Please return the lines of the data below, word for word, from the first line through the line containing "Task: Click the Alexander Benjamin Platz name".

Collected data
══════════════════════════════

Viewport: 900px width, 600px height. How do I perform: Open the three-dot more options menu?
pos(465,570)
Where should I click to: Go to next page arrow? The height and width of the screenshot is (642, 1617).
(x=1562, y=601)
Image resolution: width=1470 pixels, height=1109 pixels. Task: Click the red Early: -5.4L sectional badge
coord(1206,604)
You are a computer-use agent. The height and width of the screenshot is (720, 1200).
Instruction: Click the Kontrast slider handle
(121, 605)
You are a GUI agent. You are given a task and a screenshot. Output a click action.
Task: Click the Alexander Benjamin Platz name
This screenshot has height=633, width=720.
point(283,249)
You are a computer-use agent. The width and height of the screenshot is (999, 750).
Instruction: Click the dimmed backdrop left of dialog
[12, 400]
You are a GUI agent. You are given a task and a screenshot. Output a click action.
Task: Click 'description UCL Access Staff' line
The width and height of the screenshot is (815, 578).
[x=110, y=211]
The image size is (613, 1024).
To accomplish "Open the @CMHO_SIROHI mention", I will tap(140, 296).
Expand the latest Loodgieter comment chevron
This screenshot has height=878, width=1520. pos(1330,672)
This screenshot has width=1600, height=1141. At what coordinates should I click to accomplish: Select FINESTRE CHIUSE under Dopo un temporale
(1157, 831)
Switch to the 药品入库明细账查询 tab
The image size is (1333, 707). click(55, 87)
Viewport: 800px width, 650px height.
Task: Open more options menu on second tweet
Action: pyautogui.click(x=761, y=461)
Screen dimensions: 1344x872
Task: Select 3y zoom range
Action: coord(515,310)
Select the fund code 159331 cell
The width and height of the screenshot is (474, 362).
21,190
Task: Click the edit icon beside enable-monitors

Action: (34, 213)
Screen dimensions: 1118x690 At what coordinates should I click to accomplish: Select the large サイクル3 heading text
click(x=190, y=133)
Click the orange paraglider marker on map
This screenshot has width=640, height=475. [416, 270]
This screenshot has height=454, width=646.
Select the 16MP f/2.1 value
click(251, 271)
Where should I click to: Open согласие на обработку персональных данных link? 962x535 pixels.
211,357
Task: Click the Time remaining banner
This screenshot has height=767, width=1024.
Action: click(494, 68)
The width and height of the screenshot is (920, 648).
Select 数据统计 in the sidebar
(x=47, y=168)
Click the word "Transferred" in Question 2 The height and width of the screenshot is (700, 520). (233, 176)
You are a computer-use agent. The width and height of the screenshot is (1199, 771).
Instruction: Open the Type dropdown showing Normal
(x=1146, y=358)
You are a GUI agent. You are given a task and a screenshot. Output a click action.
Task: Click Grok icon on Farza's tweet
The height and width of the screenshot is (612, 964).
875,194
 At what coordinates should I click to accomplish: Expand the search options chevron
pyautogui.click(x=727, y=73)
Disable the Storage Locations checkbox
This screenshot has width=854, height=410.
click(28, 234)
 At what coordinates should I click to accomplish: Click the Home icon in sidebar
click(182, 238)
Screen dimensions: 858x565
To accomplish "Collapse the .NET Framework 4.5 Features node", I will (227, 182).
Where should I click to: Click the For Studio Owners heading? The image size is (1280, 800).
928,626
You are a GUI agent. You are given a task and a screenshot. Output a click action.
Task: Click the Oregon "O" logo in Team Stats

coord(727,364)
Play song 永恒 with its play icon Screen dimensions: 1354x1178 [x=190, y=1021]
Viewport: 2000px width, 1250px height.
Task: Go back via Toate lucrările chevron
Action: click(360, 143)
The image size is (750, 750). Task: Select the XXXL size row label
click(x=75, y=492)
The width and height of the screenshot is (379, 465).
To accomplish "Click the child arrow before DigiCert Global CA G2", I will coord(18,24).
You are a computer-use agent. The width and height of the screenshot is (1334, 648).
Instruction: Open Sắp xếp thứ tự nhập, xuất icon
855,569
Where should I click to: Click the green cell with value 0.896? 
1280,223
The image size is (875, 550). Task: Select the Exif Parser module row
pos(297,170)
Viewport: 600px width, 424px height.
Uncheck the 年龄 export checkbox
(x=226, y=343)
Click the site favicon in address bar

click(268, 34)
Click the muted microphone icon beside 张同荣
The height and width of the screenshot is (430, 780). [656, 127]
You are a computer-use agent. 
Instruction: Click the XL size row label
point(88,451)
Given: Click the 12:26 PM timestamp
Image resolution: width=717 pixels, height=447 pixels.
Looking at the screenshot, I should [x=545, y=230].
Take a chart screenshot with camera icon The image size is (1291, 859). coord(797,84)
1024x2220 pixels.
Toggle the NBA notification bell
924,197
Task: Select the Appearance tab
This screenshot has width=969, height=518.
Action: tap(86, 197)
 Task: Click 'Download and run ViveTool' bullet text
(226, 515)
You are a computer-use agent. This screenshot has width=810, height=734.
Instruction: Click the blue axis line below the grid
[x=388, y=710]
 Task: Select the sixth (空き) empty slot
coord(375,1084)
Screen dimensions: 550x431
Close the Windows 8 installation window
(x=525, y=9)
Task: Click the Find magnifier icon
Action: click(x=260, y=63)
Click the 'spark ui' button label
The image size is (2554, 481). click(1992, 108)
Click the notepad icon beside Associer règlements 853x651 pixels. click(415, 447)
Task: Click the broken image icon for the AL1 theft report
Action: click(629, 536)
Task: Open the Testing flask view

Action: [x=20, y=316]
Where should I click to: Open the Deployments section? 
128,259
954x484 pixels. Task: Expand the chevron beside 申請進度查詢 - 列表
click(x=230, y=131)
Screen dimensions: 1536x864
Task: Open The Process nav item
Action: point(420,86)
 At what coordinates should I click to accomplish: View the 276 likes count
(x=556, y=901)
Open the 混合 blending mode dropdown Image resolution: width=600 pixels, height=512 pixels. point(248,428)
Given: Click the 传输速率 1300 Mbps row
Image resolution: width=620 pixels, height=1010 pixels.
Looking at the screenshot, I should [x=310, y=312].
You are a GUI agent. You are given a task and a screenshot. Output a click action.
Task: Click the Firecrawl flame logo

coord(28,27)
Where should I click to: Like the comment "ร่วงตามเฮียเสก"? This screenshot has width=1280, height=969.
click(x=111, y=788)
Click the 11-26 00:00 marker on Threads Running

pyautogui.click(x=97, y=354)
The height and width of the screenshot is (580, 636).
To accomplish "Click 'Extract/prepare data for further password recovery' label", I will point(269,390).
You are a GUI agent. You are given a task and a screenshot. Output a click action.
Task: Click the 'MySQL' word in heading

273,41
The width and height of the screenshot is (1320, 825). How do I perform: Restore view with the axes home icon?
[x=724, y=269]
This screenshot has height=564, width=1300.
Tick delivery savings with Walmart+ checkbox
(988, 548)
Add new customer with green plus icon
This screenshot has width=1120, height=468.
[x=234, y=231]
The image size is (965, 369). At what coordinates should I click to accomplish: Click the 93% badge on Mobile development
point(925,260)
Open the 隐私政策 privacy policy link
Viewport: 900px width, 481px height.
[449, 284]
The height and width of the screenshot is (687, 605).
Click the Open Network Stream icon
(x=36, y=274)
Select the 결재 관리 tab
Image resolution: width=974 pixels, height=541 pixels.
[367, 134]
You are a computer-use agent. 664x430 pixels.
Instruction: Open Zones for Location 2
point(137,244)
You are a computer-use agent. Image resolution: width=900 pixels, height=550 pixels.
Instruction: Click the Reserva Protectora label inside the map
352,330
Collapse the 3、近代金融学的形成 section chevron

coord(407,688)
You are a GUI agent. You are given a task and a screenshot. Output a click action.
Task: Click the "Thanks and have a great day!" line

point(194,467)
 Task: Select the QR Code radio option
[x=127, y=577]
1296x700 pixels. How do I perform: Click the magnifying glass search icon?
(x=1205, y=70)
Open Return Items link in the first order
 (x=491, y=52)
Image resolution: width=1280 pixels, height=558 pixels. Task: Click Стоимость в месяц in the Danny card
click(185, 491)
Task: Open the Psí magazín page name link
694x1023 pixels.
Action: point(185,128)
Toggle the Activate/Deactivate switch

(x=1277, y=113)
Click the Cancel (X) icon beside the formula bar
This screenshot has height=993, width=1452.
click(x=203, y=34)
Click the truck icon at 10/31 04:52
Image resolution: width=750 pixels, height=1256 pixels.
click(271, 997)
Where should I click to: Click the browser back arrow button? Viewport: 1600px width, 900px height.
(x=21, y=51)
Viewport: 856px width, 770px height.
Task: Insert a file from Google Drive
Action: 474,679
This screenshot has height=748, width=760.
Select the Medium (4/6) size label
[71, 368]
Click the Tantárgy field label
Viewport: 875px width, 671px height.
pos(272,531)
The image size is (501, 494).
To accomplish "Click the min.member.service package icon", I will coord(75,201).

══════════════════════════════

* [EXERCISE RESPONSE]
Viewport: 900px width, 600px height. How do I perform: Open the three-dot more options menu?
pos(465,570)
Where should I click to: Go to next page arrow? The height and width of the screenshot is (642, 1617).
(x=1562, y=601)
Image resolution: width=1470 pixels, height=1109 pixels. Task: Click the red Early: -5.4L sectional badge
coord(1206,604)
You are a computer-use agent. The height and width of the screenshot is (720, 1200).
Instruction: Click the Kontrast slider handle
(121, 605)
You are a GUI agent. You are given a task and a screenshot. Output a click action.
Task: Click the Alexander Benjamin Platz name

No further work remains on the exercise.